Peace favor your sword,
Kirk


----------



## Skpotamus (May 5, 2010)

Awesome knife man.  Very non PC and functional, I prefer a straighter blade for thrusting, but I imagine that would have some serious cutting power.  :bangahead:  Truck Leaf spring's make awesome knives.  


Sidetrack:  
My actual Nepalese Kukri's are WAY too thick to have ever been made out of a file, sawblade, etc.  All three are close to a half inch thick.  Every authentic Kukri I've seen was around the same thickness.  

The video posted previously is made by the Kukri House, which is a group of retired Gurkha's who started making and selling their Kukri's to the governmental regiments of Gurkha's.  Highly recommend them if you're hunting for a Kukri.


----------



## lklawson (May 5, 2010)

Skpotamus said:


> My actual Nepalese Kukri's are WAY too thick to have ever been made out of a file, sawblade, etc.  All three are close to a half inch thick.  Every authentic Kukri I've seen was around the same thickness.


There appears to be some confusion here and it is my fault because of a poor segue.  When I was speaking about "salvage steel" for knife making materials I was speaking very generically.  For instance, RR track was used by Japanese smiths as far back as WWII to make katanas, wakazashis, and tantos.

However, if a single salvage steel item, such as a saw blade, was insufficient, a competent smith could forge-weld multiple pieces together.  A talented smith could do pattern-weld.

Peace favor your sword,
Kirk


----------



## Bikewr (May 27, 2010)

In one of William Gibson's books, he mentions a knife forged from a motorcycle chain.  I thought this was just an invention of the author  till someone posted pics of one over at Bladeforums.

Modern steel is generally excellent; much of the highly-vaunted medieval techniques of folding and forging were to cope with what was actually a pretty poor grade of metal.
You had to go through all that forging and such to get the impurities out...Very labor-intensive.
Now, a blade-maker can simply go buy a billet of very high-grade material indeed.

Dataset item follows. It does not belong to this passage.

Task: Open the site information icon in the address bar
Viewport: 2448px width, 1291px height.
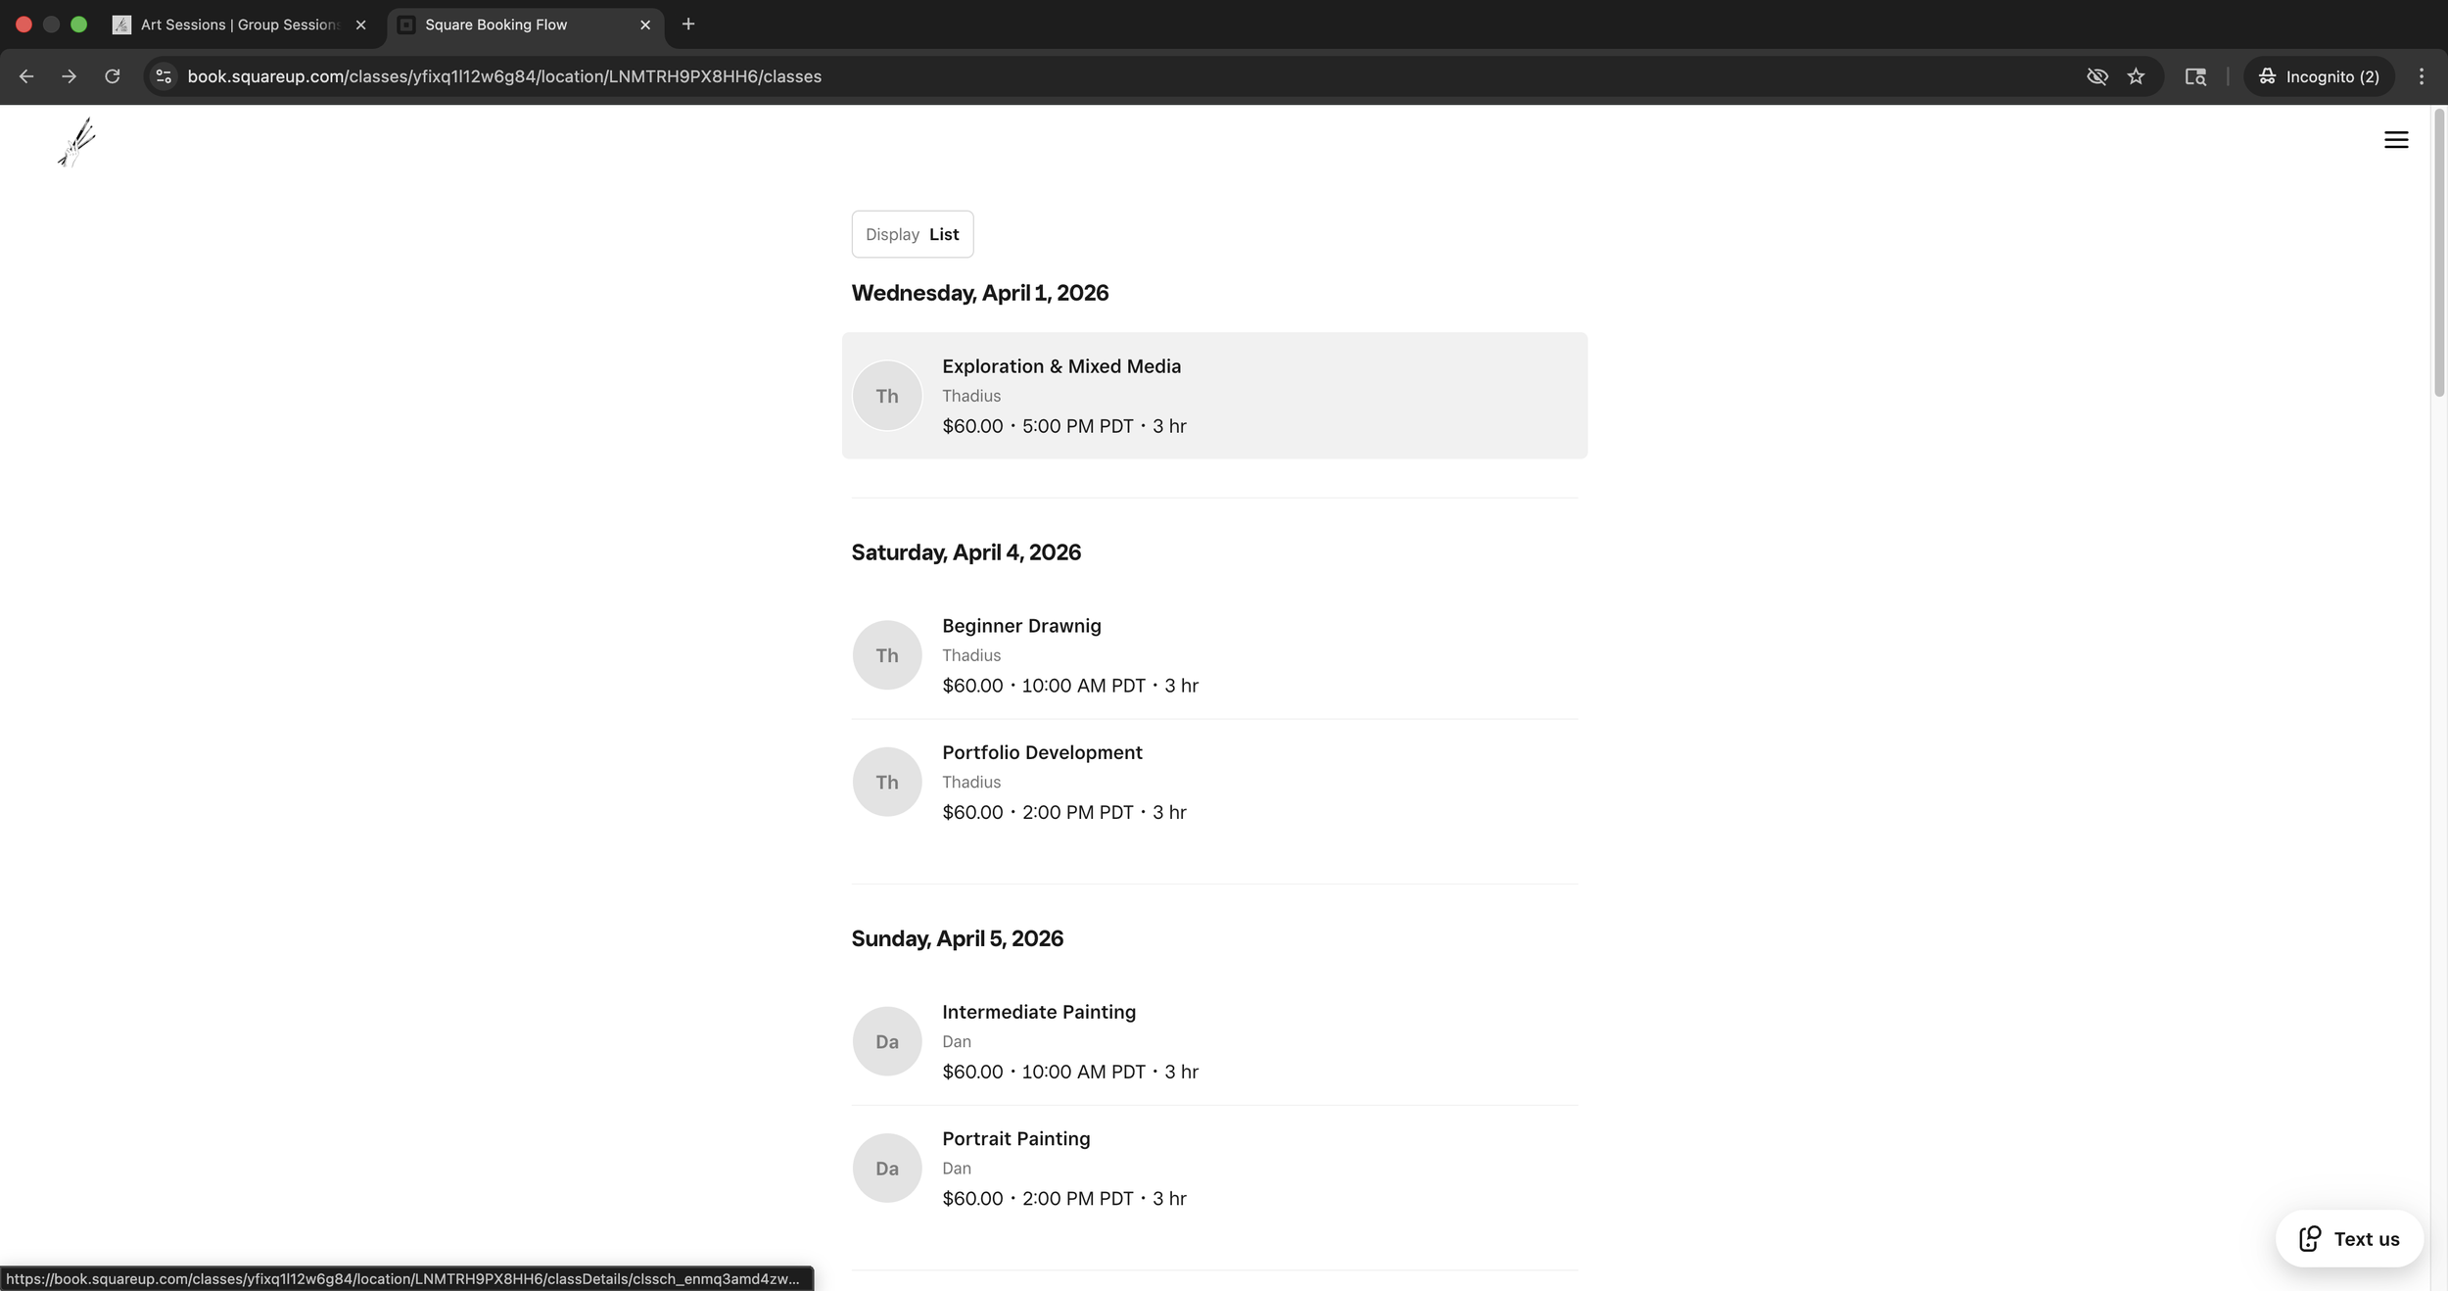Action: pos(164,76)
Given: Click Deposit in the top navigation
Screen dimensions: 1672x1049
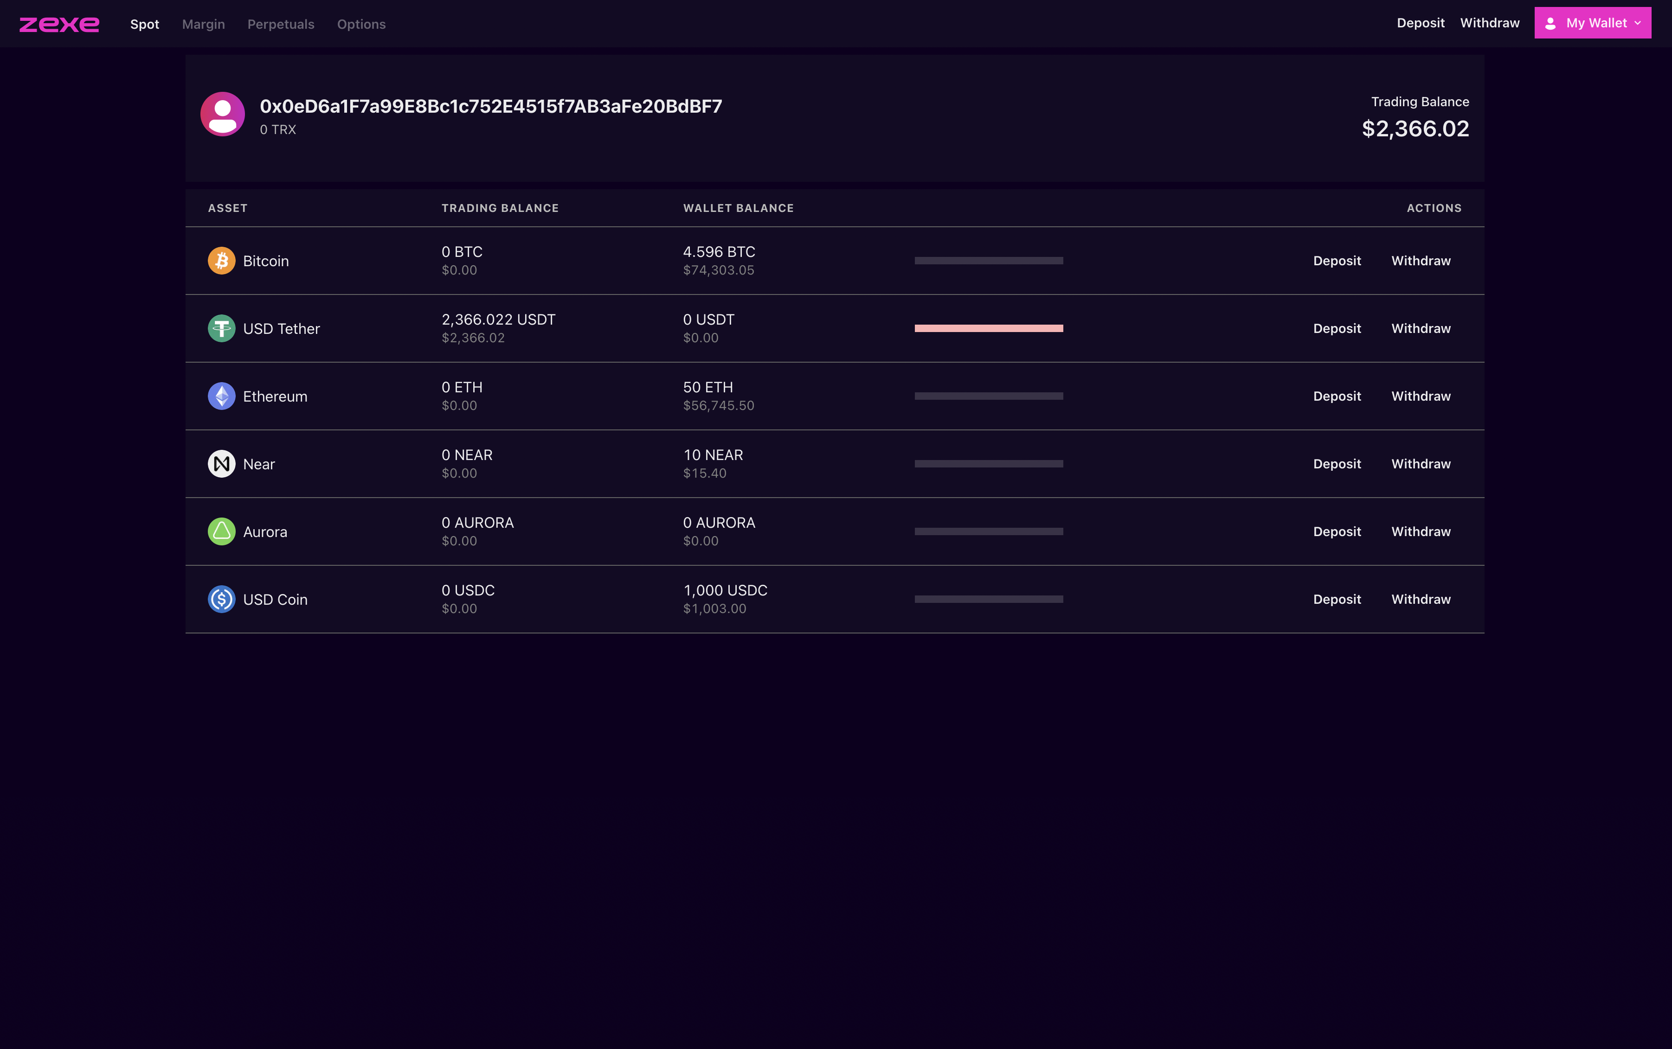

My only criticism of the OP's blade is the lack of a good point; as mentioned it would be a good slasher but one really should have both capabilities.


----------



## lklawson (May 28, 2010)

Bikewr said:


> In one of William Gibson's books, he mentions a knife forged from a motorcycle chain.  I thought this was just an invention of the author  till someone posted pics of one over at Bladeforums.


I've seen pics before.  Acid etched it brings out a wonderful pattern-welded pattern.

Peace favor your sword,
Kirk


----------



## knuckleheader (May 28, 2010)

Nice looking. Of course you can work on it more an maybe "pretty it up".

Hope you never end up in a knife fight, that would mean having to be in a very violent confrontation. We all hope we nevr have to actually face one.

Look forward to your next creation. Metal work, cool.


----------